The Ins and Outs of Hardware Compatibility Testing

What is Hardware Compatibility Testing?

Hardware compatibility testing is ensuring that a given application is able to run on a given set of hardware without any underlying issues related to that hardware; usually, this means that the application does not crash, performance is smooth and reasonably-unimpacted, and software features that directly interact with the hardware (such as rendering 3D graphics) work without error. Basically, that the application works as well on any given device as another, within reason.

What Does Compatibility Testing Look Like?

That “within reason” is an important caveat – there are decades’ worth of devices and hardware out there, and it’s not reasonable to assume that any application can work equally well on, say, a Pentium IV with 2GB RAM as it can on a 12th-generation Core i7 with 16GB. Because of this, the first place we usually start when discussing a compatibility testing project is with the minimum requirements.

Most developers don’t know their minimum requirements offhand without doing some specific, and focused, testing, but there are always places to start – are there any hardware features that an application requires, such as DirectX/D3D or OpenGL/CL version? If so, the beginnings of a graphics processor list can be constructed. Is the intent to support systems that are/were common within the last 5 years? CPU types, frequencies, average memory sizes, storage, etc. begin to take shape. Is the application intended for general use, a specific niche audience, schools, etc.? All these details can help shape both the beginnings of minimum requirements, and where to start compatibility testing; after all, there’s no point in casting too broad a net (although better too broad than too narrow) testing configurations that are not widely used, just as there is no good reason to ignore the large numbers of mid-range and several-year-old systems that are still in use. We’re always happy to offer our thoughts and suggestions, but we need a place to start, even if it is a general one. One helpful resource for finding a starting spot is the Steam Survey, which provides information about configurations and components in common use. See our past blog about the Steam Survey: https://www.betabreakers.com/blog/stats-sources-steam-hardware-survey/

Once we’re over the initial hurdle of where to begin, things get easier to plan. Using the provided minimum requirements as a starting point, we build out a list of hardware configurations to test against. This can be as simple as listing out ‘as-is’ systems in our labs in the required level of detail (common when testing laptops and, generally, Mac systems) to building out fully custom configurations by swapping base components around (most commonly, GPU and RAM). As much as possible, we prefer to work with various ‘off-the-shelf’ systems that we have purchased over the years, using them as the basis for most of the testing; we’ve found this to be both reliable and very close to the ‘real world’, where systems are typically purchased and then either left in their base state, hardware-wise, or maybe have a select few components upgraded. We also often make use of config boards – boards containing a bare motherboard, CPU and hard drive to which any power supply, video card and RAM quantity can be added. This provides an easily accessible baseline system that promotes efficient component swaps (usually video cards) – see https://www.betabreakers.com/blog/config-boards-vs-standalone-systems-for-compatibility-testing/. The resulting list of configurations becomes the Test Matrix, and establishing it is the foundational step in a compatibility testing project – the matrix lists all of the configurations to be tested in detail, including any required component swaps, as well as the metrics to be gathered from each system while testing.
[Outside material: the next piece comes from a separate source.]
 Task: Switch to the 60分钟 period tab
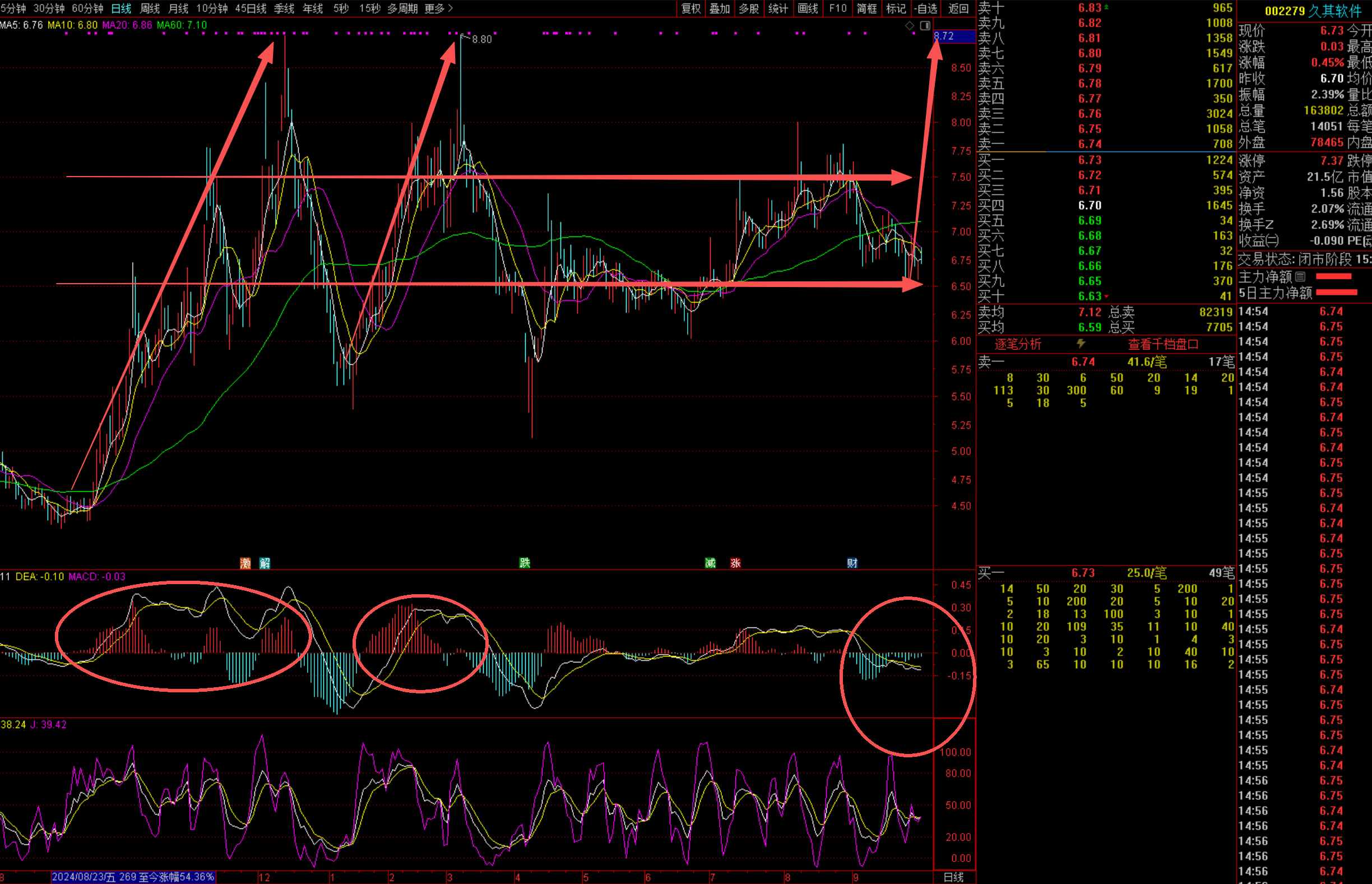87,8
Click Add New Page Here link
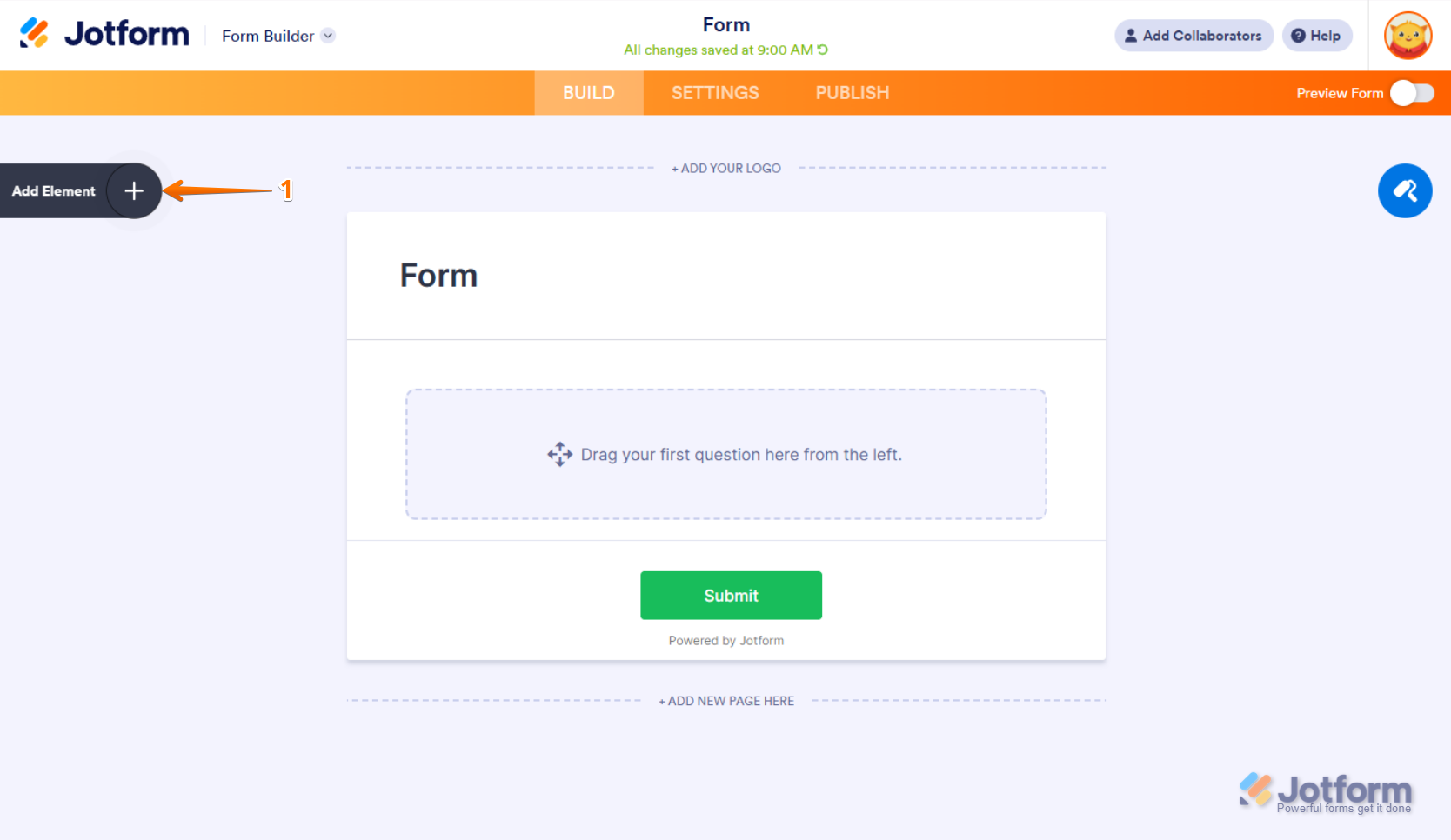 [726, 701]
Wait, metrics? Part of compatibility testing (a really big part, actually) is determining how well an application runs on a given set of hardware, and this typically requires the collection of some types of performance data so that everyone is looking at results the same way. Most compatibility testing projects are usually interested (at least in part) in 3D video rendering (games, applications using game engines for non-game purposes, modeling software, etc. are all examples), so frame rate (measured as FPS, Frames Per Second) is probably the single most commonly-gathered metric. For this, we prefer to leverage a built-in frame counter, if the application in test has one, but are prepared to use a variety of tools if one is not included, including the Steam Performance Monitor, Metal HUD, or the ancient-but-reliable FRAPS. Other commonly-gathered metrics include application CPU, GPU , and RAM utilization; these are most commonly collected using OS-level tools such as Windows Task Manager. Metrics of interest always differ by product, but taken together, should paint a picture of how well an application utilizes the resources available to it from an underlying test configuration.
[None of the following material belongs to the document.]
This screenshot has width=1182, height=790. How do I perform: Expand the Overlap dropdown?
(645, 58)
Metrics, however, only provide a partial picture – a 3D game, for example, may run with an average of 30 FPS on a particular test configuration, but also experience micro-stuttering and input lag to a degree that the play experience is poor even though the performance is adequate. Here, subjective appraisals can be a valuable addition to metrics, offering an experienced viewpoint as to the experience of using an application. We usually provide subjective feedback in the form of descriptors (Excellent, Good, Fair, Poor) as well as written notes that are included as part of the data collected in the test matrix (we also report bugs, naturally, but bugs tend to be relatively clear-cut, compared to appraisals of how well an application runs).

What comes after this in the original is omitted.